(Dataset entries)
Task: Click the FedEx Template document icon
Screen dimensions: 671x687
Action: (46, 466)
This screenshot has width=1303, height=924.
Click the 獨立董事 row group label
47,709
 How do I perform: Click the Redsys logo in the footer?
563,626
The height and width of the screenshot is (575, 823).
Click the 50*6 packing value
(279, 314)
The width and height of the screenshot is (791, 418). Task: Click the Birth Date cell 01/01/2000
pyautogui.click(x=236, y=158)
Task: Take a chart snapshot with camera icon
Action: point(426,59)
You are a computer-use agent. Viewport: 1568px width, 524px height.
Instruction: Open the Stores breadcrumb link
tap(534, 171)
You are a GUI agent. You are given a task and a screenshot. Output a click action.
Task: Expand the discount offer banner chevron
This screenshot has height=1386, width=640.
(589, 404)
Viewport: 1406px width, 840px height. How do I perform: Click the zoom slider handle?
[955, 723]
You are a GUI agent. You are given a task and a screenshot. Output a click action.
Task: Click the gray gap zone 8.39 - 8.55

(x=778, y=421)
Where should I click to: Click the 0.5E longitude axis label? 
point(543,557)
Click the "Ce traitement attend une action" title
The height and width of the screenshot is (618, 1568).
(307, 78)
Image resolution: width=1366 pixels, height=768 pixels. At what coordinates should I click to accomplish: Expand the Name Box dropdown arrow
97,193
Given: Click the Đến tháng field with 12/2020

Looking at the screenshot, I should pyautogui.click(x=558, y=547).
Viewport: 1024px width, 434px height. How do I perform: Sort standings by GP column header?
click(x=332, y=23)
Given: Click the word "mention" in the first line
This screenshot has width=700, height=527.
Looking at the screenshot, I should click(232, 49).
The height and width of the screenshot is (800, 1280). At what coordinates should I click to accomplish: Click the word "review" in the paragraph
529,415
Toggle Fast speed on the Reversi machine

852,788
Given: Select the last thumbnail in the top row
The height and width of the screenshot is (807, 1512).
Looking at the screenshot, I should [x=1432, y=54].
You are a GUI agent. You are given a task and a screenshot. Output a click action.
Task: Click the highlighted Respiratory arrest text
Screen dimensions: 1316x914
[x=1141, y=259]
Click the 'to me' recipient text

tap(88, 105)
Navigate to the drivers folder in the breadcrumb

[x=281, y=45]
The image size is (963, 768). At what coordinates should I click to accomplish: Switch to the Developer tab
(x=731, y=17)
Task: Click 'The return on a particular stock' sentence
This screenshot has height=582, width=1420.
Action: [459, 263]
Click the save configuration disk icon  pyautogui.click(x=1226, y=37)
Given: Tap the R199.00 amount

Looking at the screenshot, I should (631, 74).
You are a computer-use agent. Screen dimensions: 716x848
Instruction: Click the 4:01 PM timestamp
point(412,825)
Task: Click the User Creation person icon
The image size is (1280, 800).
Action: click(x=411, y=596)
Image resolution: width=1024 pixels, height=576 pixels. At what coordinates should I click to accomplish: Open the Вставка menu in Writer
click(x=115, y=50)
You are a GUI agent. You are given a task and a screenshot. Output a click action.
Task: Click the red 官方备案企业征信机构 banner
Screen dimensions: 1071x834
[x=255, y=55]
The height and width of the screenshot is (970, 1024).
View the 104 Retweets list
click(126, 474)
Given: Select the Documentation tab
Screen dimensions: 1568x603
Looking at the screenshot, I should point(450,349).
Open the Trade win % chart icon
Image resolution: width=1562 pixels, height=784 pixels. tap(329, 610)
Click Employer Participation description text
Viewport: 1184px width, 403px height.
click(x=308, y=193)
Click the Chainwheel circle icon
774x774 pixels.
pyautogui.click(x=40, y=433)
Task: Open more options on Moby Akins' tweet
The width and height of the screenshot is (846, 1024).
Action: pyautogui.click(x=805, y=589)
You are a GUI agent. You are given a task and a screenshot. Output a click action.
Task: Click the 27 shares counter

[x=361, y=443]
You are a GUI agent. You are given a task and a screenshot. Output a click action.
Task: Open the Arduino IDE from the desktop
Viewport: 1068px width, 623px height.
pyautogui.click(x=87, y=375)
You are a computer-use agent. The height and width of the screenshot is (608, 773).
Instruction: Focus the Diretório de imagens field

→ **Task to complete**:
The records above must be reproduced word for word.

→ **Exercise output**:
Task: Click the FedEx Template document icon
Screen dimensions: 671x687
Action: (46, 466)
This screenshot has width=1303, height=924.
Click the 獨立董事 row group label
47,709
 How do I perform: Click the Redsys logo in the footer?
563,626
The height and width of the screenshot is (575, 823).
Click the 50*6 packing value
(279, 314)
The width and height of the screenshot is (791, 418). Task: Click the Birth Date cell 01/01/2000
pyautogui.click(x=236, y=158)
Task: Take a chart snapshot with camera icon
Action: point(426,59)
You are a computer-use agent. Viewport: 1568px width, 524px height.
Instruction: Open the Stores breadcrumb link
tap(534, 171)
You are a GUI agent. You are given a task and a screenshot. Output a click action.
Task: Expand the discount offer banner chevron
This screenshot has height=1386, width=640.
(589, 404)
Viewport: 1406px width, 840px height. How do I perform: Click the zoom slider handle?
[955, 723]
You are a GUI agent. You are given a task and a screenshot. Output a click action.
Task: Click the gray gap zone 8.39 - 8.55

(x=778, y=421)
Where should I click to: Click the 0.5E longitude axis label? 
point(543,557)
Click the "Ce traitement attend une action" title
The height and width of the screenshot is (618, 1568).
(307, 78)
Image resolution: width=1366 pixels, height=768 pixels. At what coordinates should I click to accomplish: Expand the Name Box dropdown arrow
97,193
Given: Click the Đến tháng field with 12/2020

Looking at the screenshot, I should pyautogui.click(x=558, y=547).
Viewport: 1024px width, 434px height. How do I perform: Sort standings by GP column header?
click(x=332, y=23)
Given: Click the word "mention" in the first line
This screenshot has width=700, height=527.
Looking at the screenshot, I should click(232, 49).
The height and width of the screenshot is (800, 1280). At what coordinates should I click to accomplish: Click the word "review" in the paragraph
529,415
Toggle Fast speed on the Reversi machine

852,788
Given: Select the last thumbnail in the top row
The height and width of the screenshot is (807, 1512).
Looking at the screenshot, I should [x=1432, y=54].
You are a GUI agent. You are given a task and a screenshot. Output a click action.
Task: Click the highlighted Respiratory arrest text
Screen dimensions: 1316x914
[x=1141, y=259]
Click the 'to me' recipient text

tap(88, 105)
Navigate to the drivers folder in the breadcrumb

[x=281, y=45]
The image size is (963, 768). At what coordinates should I click to accomplish: Switch to the Developer tab
(x=731, y=17)
Task: Click 'The return on a particular stock' sentence
This screenshot has height=582, width=1420.
Action: [459, 263]
Click the save configuration disk icon  pyautogui.click(x=1226, y=37)
Given: Tap the R199.00 amount

Looking at the screenshot, I should (631, 74).
You are a computer-use agent. Screen dimensions: 716x848
Instruction: Click the 4:01 PM timestamp
point(412,825)
Task: Click the User Creation person icon
The image size is (1280, 800).
Action: click(x=411, y=596)
Image resolution: width=1024 pixels, height=576 pixels. At what coordinates should I click to accomplish: Open the Вставка menu in Writer
click(x=115, y=50)
You are a GUI agent. You are given a task and a screenshot. Output a click action.
Task: Click the red 官方备案企业征信机构 banner
Screen dimensions: 1071x834
[x=255, y=55]
The height and width of the screenshot is (970, 1024).
View the 104 Retweets list
click(126, 474)
Given: Select the Documentation tab
Screen dimensions: 1568x603
Looking at the screenshot, I should point(450,349).
Open the Trade win % chart icon
Image resolution: width=1562 pixels, height=784 pixels. tap(329, 610)
Click Employer Participation description text
Viewport: 1184px width, 403px height.
click(x=308, y=193)
Click the Chainwheel circle icon
774x774 pixels.
pyautogui.click(x=40, y=433)
Task: Open more options on Moby Akins' tweet
The width and height of the screenshot is (846, 1024).
Action: pyautogui.click(x=805, y=589)
You are a GUI agent. You are given a task and a screenshot. Output a click action.
Task: Click the 27 shares counter

[x=361, y=443]
You are a GUI agent. You are given a task and a screenshot. Output a click action.
Task: Open the Arduino IDE from the desktop
Viewport: 1068px width, 623px height.
pyautogui.click(x=87, y=375)
You are a computer-use agent. The height and width of the screenshot is (608, 773).
Instruction: Focus the Diretório de imagens field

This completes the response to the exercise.